(Exercise data begins)

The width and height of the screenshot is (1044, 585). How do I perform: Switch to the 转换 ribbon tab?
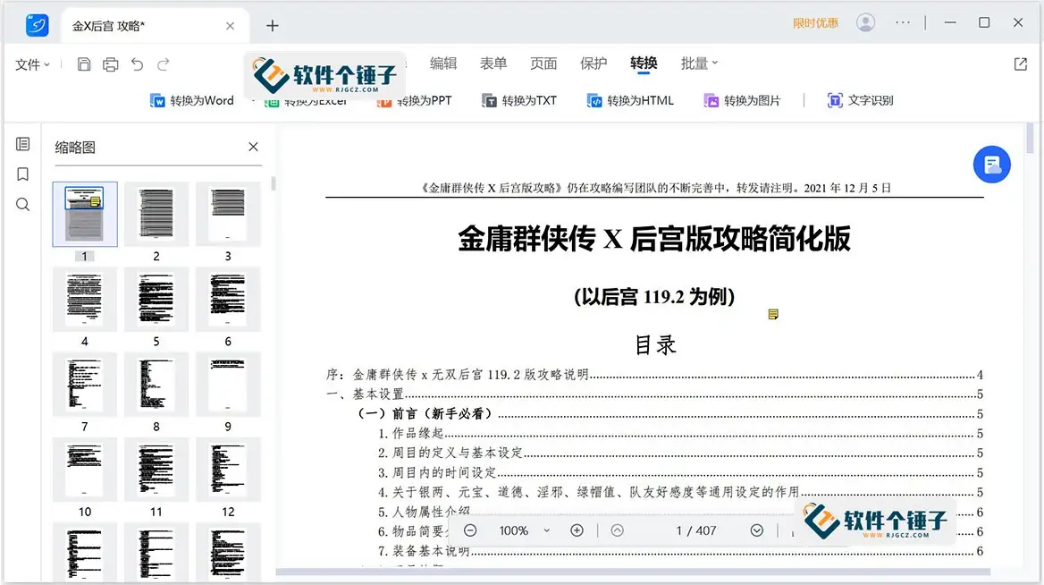(644, 63)
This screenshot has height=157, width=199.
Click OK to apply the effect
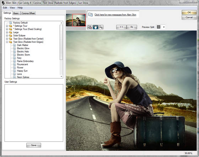point(189,12)
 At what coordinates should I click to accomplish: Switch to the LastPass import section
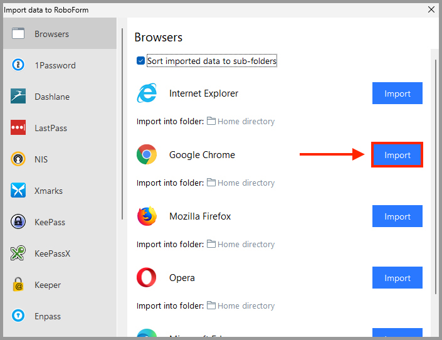pos(50,128)
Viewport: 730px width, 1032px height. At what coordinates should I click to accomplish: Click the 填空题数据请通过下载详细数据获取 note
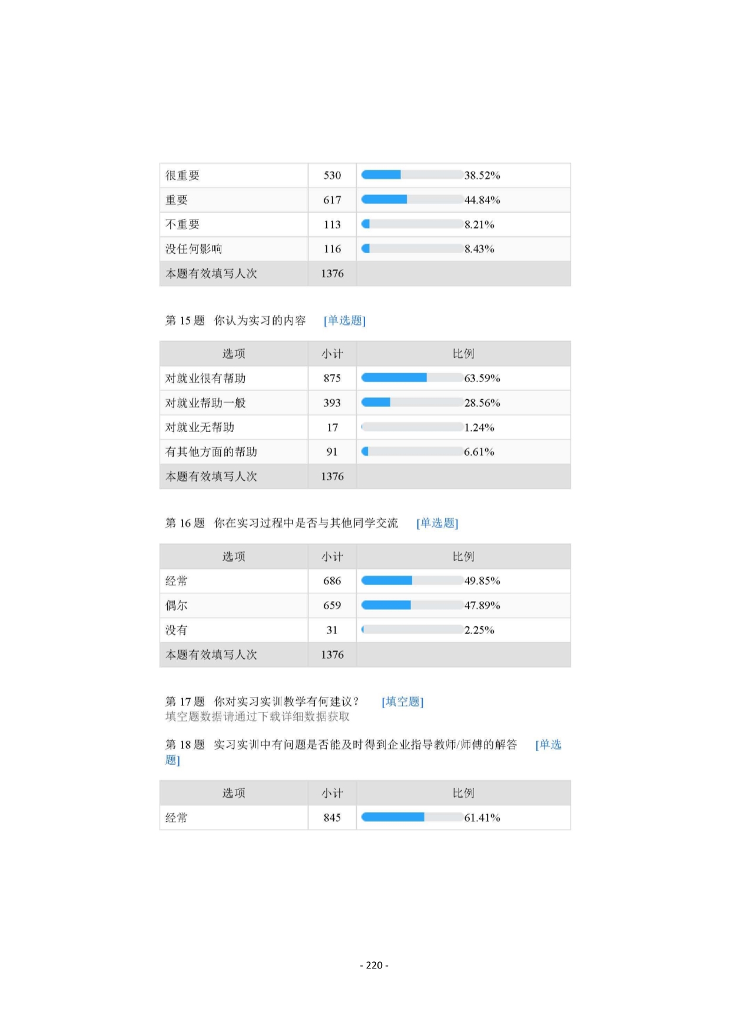(x=257, y=717)
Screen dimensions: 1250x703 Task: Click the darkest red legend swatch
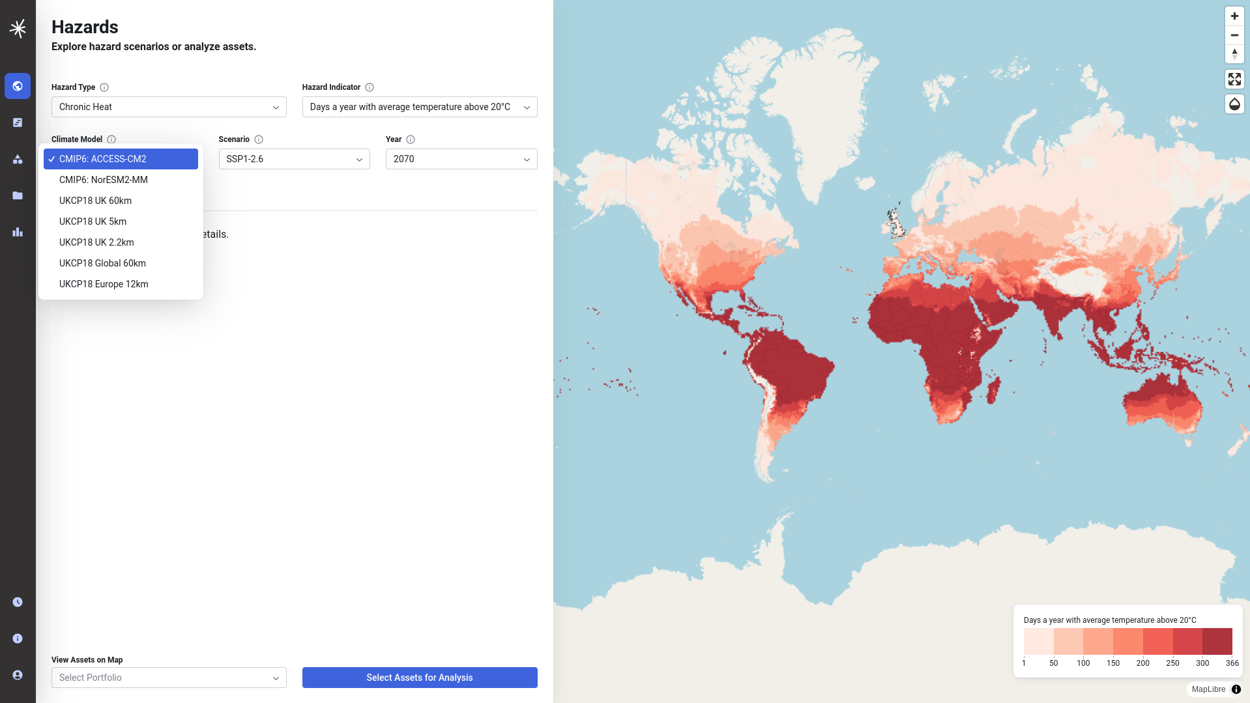click(x=1217, y=641)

(Exercise data ends)

• _Your instructions_:
Any pictures above are to be left out. Retype the rest of the records exactly.

• _Answer for the task_:
The width and height of the screenshot is (1044, 585). How do I perform: Switch to the 转换 ribbon tab?
(644, 63)
This screenshot has height=157, width=199.
Click OK to apply the effect
point(189,12)
 At what coordinates should I click to accomplish: Switch to the LastPass import section
pos(50,128)
Viewport: 730px width, 1032px height. At what coordinates should I click to accomplish: Click the 填空题数据请通过下载详细数据获取 note
(x=257, y=717)
Screen dimensions: 1250x703 Task: Click the darkest red legend swatch
click(x=1217, y=641)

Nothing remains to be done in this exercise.